* Problem to work on *
In the cruise account, at what time each day did the captain give his brief report?

* Text passage *
----------

The buffet: we ate breakfast in the buffet every day. Breakfast is a hard meal to screw up and the Solstice didn't. It was hard at times to find a seat, so I took advantage of being an early riser to eat before 7:00 most mornings and had no problem. My wife ate later and we settled on a method of finding a table for two, and then each of us getting our food separately. I was really pleased to find that Solstice offered an English breakfast section, with baked beans, broiled tomatoes, cooked mushrooms, English sausages, etc. However, I discovered the next day that the American-style sausages and the English-style sausages both tasted exactly the same. At lunch, the cafe offers a variety of offerings, from Indian food (I *loved* the papadams and accompanying relishes and ate them every day) to Chinese food to hot entrees to Mexican food to pizza to sandwiches, soups, and salads. I found something new every day, and enjoyed it all.
The Grand Epernay: we made reservations for the main dining room almost every night. I don't know if it's the case elsewhere, but every time we sat at a "table for two", we found that our "table for two" was about two inches away from several other "tables for two", which was a slight surprise but not a disappointment. The food in the Grand Epernay was really good. Given the number of meals they have to turn out, I would have been surprised if the food had been outstanding, but a couple of our meals reached that level - especially the salmon. There were a few curiosities: I ordered prime rib, which was great, but it came with no horseradish. And in general (especially in the buffet), much of the food required salt and pepper. For every table there was a head waiter, an assistant waiter, a wine steward, and a cocktail waitress/waiter. I never knew who to order from. There were two formal nights. Ladies wore nice dresses (some very formal), and men more coats and ties (and pants of course).
Other shipboard stuff:
There was a wide range of passengers from around the world, of all ages. I'd say that the average age was 45-50.
We really enjoyed the music on board. There were two jazz combos, which made a jazzoid like me *very* happy. There was also a good singer-songwriter, a pop band (or two), a country-western band (with a small Elvis imitator!), and a classical music trio. They were all great.
There were lots of on board activities but we cruise to relax, so we spent most of our time either staring at the beautiful scenery, looking for whales, or reading. The Solstice had just one daily general announcement - every day at ten AM the captain would give a brief report, and the cruise director (is that his title?) would give a very brief rundown on activities for the day. That was a nice change from our previous cruise, where there were several announcements daily.

----------

* Given material *
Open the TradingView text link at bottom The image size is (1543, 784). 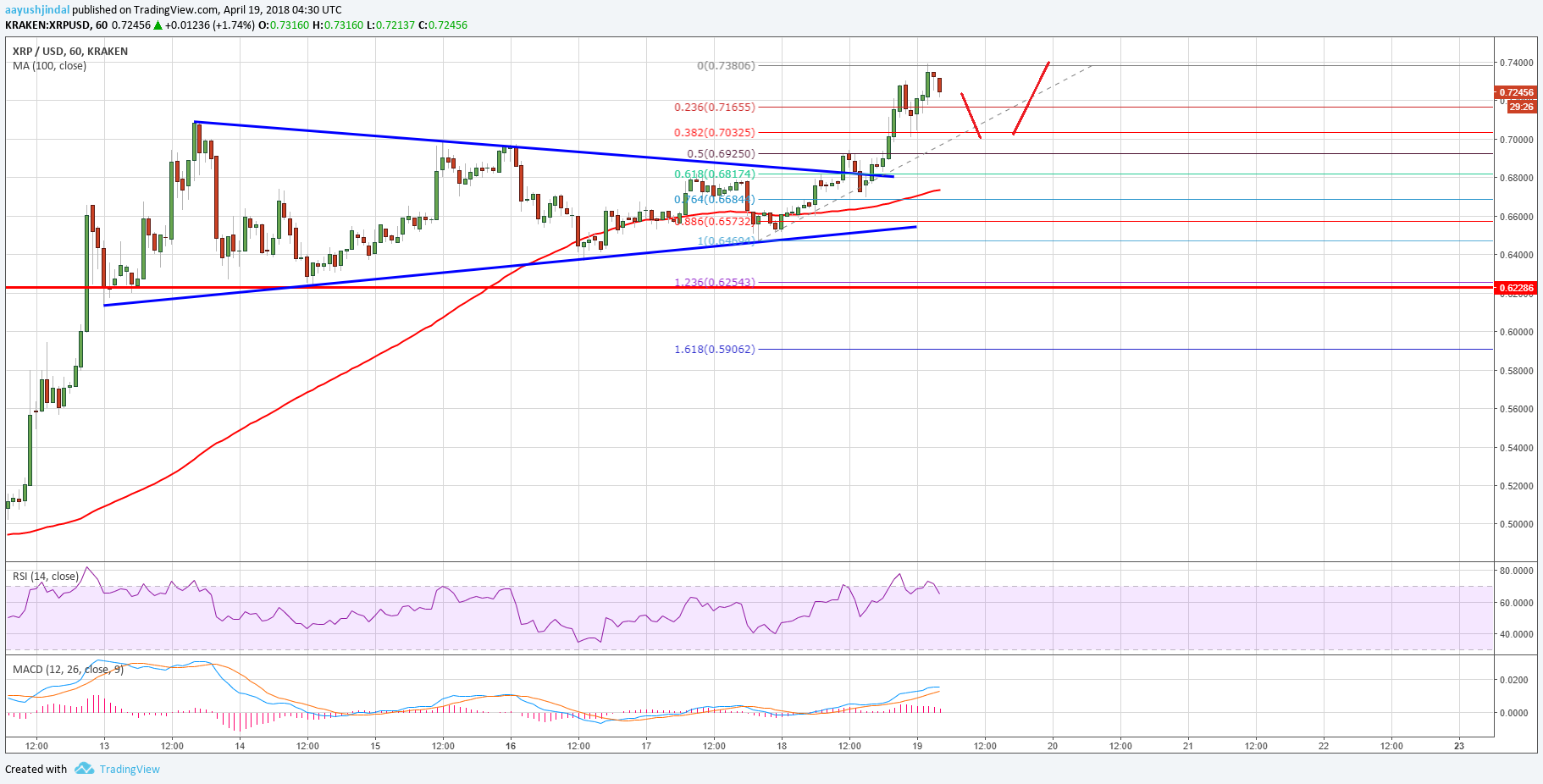click(x=130, y=770)
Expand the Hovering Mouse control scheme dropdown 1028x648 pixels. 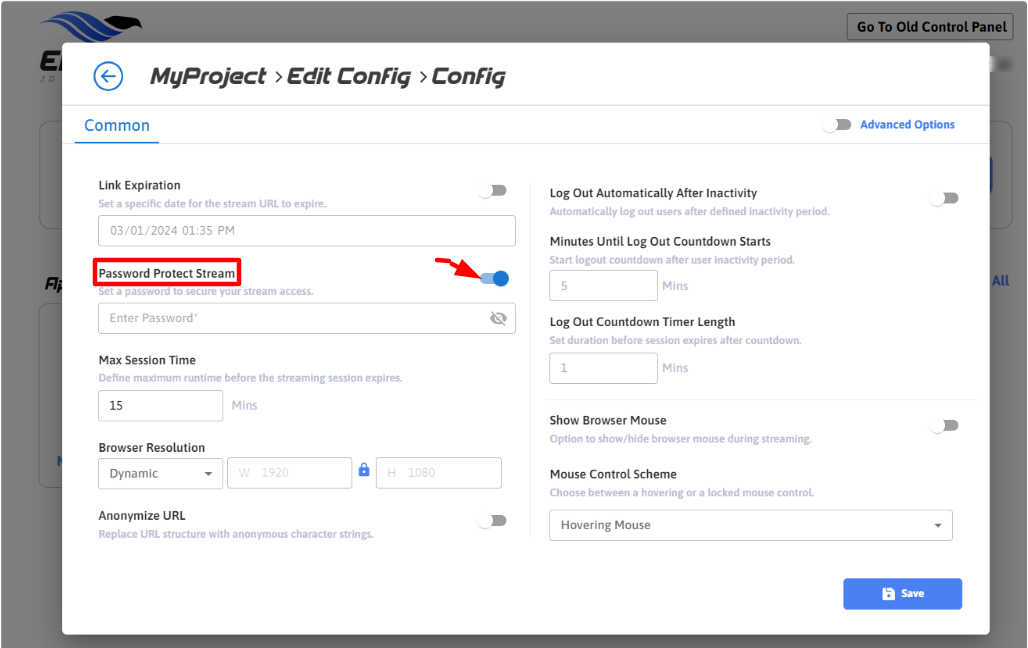pyautogui.click(x=750, y=525)
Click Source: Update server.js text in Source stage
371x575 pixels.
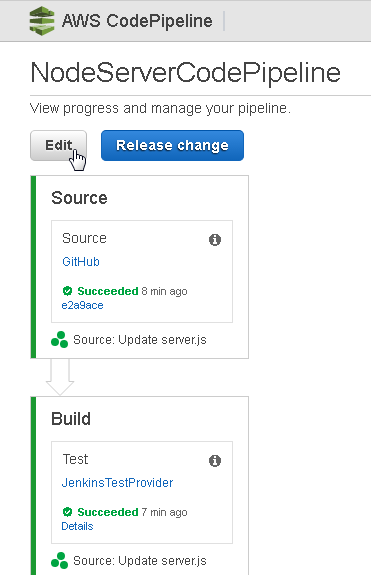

----------

* Result of this task *
At ten AM.